Braucht ein #Neuland keine Verfassung?

Das Internet darf kein rechtsfreier Raum sein, plädiert unser Schülerautor. © Quelle: Andreas Burkhardt/DAV

Mit seinem Aufsatz "Braucht ein #Neuland keine Verfassung" hat der Abiturient Killian Stenzel aus Bad Mergentheim beim Schüler­wett­bewerb des Deutschen Anwalt­vereins zum Thema „Die Würde des Menschen ist unantastbar – außer im Internet?“ den zweiten Platz belegt. In seinem Text, den Sie hier in voller Länge lesen können, wirbt der Schüler für einen gerechteren und rechtmäßigen Umgang im Netz.

„Das Internet ist für uns alle Neuland (…)“ Dieses Zitat ist gerade mal gute zwei Jahre alt und stammt von Kanzlerin Angela Merkel, die dafür viel Kritik und Häme - vor allem im besagten #Neuland - einstecken musste.

Will man diesen Satz nun als persön­liches Armuts­zeugnis oder verspätete politische Reaktion auf die Existenz dieses neuen „Kontinents“ werten, so steckte darin doch eine wichtige Essenz: Wir bewegen uns auf unerforschtem Terrain, wir sind Pioniere einer weltweiten Erforschung, wir - das sind 3 Milliarden - Nutzer eines Netzwerks, das sich täglich ausdehnt, wie einst die „Frontier“ - das Grenzland - in den Vereinigten Staaten.

Doch nach Jahrzehnten, in denen das Gesetz des Stärkeren galt, hatte man sich dort 1787 auf ein gemeinsames Wertesystem in einem endlos erschienenen Land geeinigt: Die Verfassung. Gibt es auch im Netz eine bestimmte Grenze der Ausdehnung, ist irgendwann vielleicht kein Platz mehr? Sind dem Internet überhaupt Grenzen durch eine Verfassung gesetzt? Gibt es auch ethische Grundsätze in dieser Gemein­schaft aus Nutzern oder herrscht hier bis jetzt auch nur das Recht der Masse, gegeneinander statt miteinander?
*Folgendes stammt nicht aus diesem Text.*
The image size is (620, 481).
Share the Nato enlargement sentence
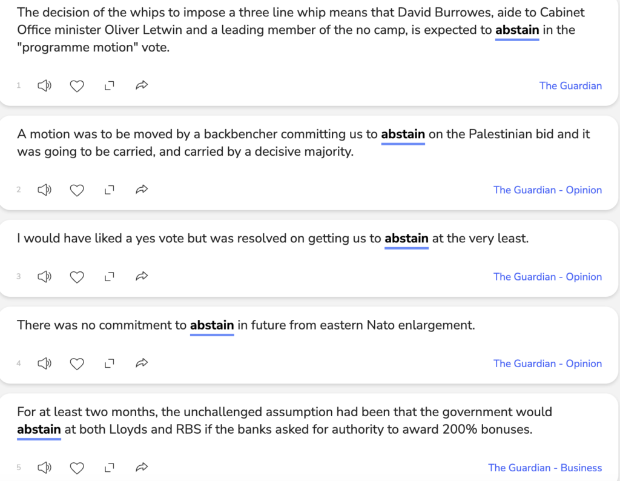point(142,363)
Die physischen Grenzen des Internets sind noch lange nicht erschlossen, die virtuelle Landkarte ist größtenteils weiß. Über die Beschaf­fenheit der realen Grenzen des Internets lässt sich mit Sicherheit streiten und Prognosen sind äußerst schwer zu treffen. Allerdings sind die umsatz­stärksten Unternehmen weltweit Anbieter von internet­fähiger Hardware und Software, weshalb ein Erreichen der Kapazität wahrscheinlich auf sich warten lässt, solange nicht jeder Mensch auf dem Planeten zu einem sogenannten Smombie mutiert ist. - Komisch, wie sich in einem Neuland innerhalb von zwei Jahren eine Zombie-Apokalypse entwickeln kann.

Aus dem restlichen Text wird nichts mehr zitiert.